◆ **Try it**
Give back the data below exactly as it was given.

Stored data
════

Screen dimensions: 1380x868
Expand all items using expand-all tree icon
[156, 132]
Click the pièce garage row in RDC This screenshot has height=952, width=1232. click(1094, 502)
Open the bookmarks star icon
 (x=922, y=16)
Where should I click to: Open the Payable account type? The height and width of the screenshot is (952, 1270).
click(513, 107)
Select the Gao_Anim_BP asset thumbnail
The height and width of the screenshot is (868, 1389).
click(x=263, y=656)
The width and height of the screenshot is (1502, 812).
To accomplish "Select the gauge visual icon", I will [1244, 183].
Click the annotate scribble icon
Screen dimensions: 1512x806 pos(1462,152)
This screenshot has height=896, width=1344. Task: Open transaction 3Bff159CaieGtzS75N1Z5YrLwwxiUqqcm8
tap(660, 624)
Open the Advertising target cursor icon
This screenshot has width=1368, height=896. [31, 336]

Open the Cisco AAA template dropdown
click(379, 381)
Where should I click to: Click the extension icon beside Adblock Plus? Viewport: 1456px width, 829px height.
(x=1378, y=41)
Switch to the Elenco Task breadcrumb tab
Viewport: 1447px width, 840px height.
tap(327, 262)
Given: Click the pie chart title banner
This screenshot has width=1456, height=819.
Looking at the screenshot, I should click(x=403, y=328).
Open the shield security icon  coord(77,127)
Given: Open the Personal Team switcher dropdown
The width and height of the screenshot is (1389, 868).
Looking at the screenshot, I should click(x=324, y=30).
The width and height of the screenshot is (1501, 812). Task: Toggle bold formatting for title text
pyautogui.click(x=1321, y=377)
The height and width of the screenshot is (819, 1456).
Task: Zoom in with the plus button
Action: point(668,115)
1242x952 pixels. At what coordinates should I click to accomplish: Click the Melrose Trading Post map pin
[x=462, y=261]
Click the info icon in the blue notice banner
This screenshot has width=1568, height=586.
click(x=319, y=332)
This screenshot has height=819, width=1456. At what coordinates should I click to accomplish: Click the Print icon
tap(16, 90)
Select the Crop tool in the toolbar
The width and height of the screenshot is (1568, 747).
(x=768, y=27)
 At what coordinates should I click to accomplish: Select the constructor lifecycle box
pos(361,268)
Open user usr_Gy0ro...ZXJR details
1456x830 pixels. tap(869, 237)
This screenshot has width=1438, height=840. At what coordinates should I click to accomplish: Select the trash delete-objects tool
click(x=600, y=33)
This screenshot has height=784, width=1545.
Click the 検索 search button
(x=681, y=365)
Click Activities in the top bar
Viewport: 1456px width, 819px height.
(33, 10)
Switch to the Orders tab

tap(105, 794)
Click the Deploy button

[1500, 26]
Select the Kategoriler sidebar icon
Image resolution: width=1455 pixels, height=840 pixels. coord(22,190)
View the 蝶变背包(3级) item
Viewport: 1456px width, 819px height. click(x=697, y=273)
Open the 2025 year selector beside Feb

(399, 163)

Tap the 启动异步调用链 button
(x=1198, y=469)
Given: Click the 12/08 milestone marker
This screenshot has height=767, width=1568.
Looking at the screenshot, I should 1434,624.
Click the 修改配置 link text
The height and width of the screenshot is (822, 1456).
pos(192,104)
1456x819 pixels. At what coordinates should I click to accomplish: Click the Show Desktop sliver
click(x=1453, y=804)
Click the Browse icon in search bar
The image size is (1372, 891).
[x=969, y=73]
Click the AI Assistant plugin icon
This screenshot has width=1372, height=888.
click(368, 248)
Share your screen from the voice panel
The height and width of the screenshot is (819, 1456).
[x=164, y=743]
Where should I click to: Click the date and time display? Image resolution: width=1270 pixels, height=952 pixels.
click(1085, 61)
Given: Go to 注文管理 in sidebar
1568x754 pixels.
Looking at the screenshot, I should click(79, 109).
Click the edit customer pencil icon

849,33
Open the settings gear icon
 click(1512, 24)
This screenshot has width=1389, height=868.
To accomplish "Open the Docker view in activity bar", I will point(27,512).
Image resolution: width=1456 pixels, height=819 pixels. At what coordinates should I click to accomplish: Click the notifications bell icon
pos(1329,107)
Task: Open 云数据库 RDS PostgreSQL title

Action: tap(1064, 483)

════

◆ **Expected answer**
Screen dimensions: 1380x868
Expand all items using expand-all tree icon
[156, 132]
Click the pièce garage row in RDC This screenshot has height=952, width=1232. click(1094, 502)
Open the bookmarks star icon
 (x=922, y=16)
Where should I click to: Open the Payable account type? The height and width of the screenshot is (952, 1270).
click(513, 107)
Select the Gao_Anim_BP asset thumbnail
The height and width of the screenshot is (868, 1389).
click(x=263, y=656)
The width and height of the screenshot is (1502, 812).
To accomplish "Select the gauge visual icon", I will [1244, 183].
Click the annotate scribble icon
Screen dimensions: 1512x806 pos(1462,152)
This screenshot has height=896, width=1344. Task: Open transaction 3Bff159CaieGtzS75N1Z5YrLwwxiUqqcm8
tap(660, 624)
Open the Advertising target cursor icon
This screenshot has width=1368, height=896. [31, 336]

Open the Cisco AAA template dropdown
click(379, 381)
Where should I click to: Click the extension icon beside Adblock Plus? Viewport: 1456px width, 829px height.
(x=1378, y=41)
Switch to the Elenco Task breadcrumb tab
Viewport: 1447px width, 840px height.
tap(327, 262)
Given: Click the pie chart title banner
This screenshot has width=1456, height=819.
Looking at the screenshot, I should click(x=403, y=328).
Open the shield security icon  coord(77,127)
Given: Open the Personal Team switcher dropdown
The width and height of the screenshot is (1389, 868).
Looking at the screenshot, I should click(x=324, y=30).
The width and height of the screenshot is (1501, 812). Task: Toggle bold formatting for title text
pyautogui.click(x=1321, y=377)
The height and width of the screenshot is (819, 1456).
Task: Zoom in with the plus button
Action: point(668,115)
1242x952 pixels. At what coordinates should I click to accomplish: Click the Melrose Trading Post map pin
[x=462, y=261]
Click the info icon in the blue notice banner
This screenshot has width=1568, height=586.
click(x=319, y=332)
This screenshot has height=819, width=1456. At what coordinates should I click to accomplish: Click the Print icon
tap(16, 90)
Select the Crop tool in the toolbar
The width and height of the screenshot is (1568, 747).
(x=768, y=27)
 At what coordinates should I click to accomplish: Select the constructor lifecycle box
pos(361,268)
Open user usr_Gy0ro...ZXJR details
1456x830 pixels. tap(869, 237)
This screenshot has width=1438, height=840. At what coordinates should I click to accomplish: Select the trash delete-objects tool
click(x=600, y=33)
This screenshot has height=784, width=1545.
Click the 検索 search button
(x=681, y=365)
Click Activities in the top bar
Viewport: 1456px width, 819px height.
(33, 10)
Switch to the Orders tab

tap(105, 794)
Click the Deploy button

[1500, 26]
Select the Kategoriler sidebar icon
Image resolution: width=1455 pixels, height=840 pixels. coord(22,190)
View the 蝶变背包(3级) item
Viewport: 1456px width, 819px height. click(x=697, y=273)
Open the 2025 year selector beside Feb

(399, 163)

Tap the 启动异步调用链 button
(x=1198, y=469)
Given: Click the 12/08 milestone marker
This screenshot has height=767, width=1568.
Looking at the screenshot, I should 1434,624.
Click the 修改配置 link text
The height and width of the screenshot is (822, 1456).
pos(192,104)
1456x819 pixels. At what coordinates should I click to accomplish: Click the Show Desktop sliver
click(x=1453, y=804)
Click the Browse icon in search bar
The image size is (1372, 891).
[x=969, y=73]
Click the AI Assistant plugin icon
This screenshot has width=1372, height=888.
click(368, 248)
Share your screen from the voice panel
The height and width of the screenshot is (819, 1456).
[x=164, y=743]
Where should I click to: Click the date and time display? Image resolution: width=1270 pixels, height=952 pixels.
click(1085, 61)
Given: Go to 注文管理 in sidebar
1568x754 pixels.
Looking at the screenshot, I should click(79, 109).
Click the edit customer pencil icon

849,33
Open the settings gear icon
 click(1512, 24)
This screenshot has width=1389, height=868.
To accomplish "Open the Docker view in activity bar", I will point(27,512).
Image resolution: width=1456 pixels, height=819 pixels. At what coordinates should I click to accomplish: Click the notifications bell icon
pos(1329,107)
Task: Open 云数据库 RDS PostgreSQL title

Action: tap(1064, 483)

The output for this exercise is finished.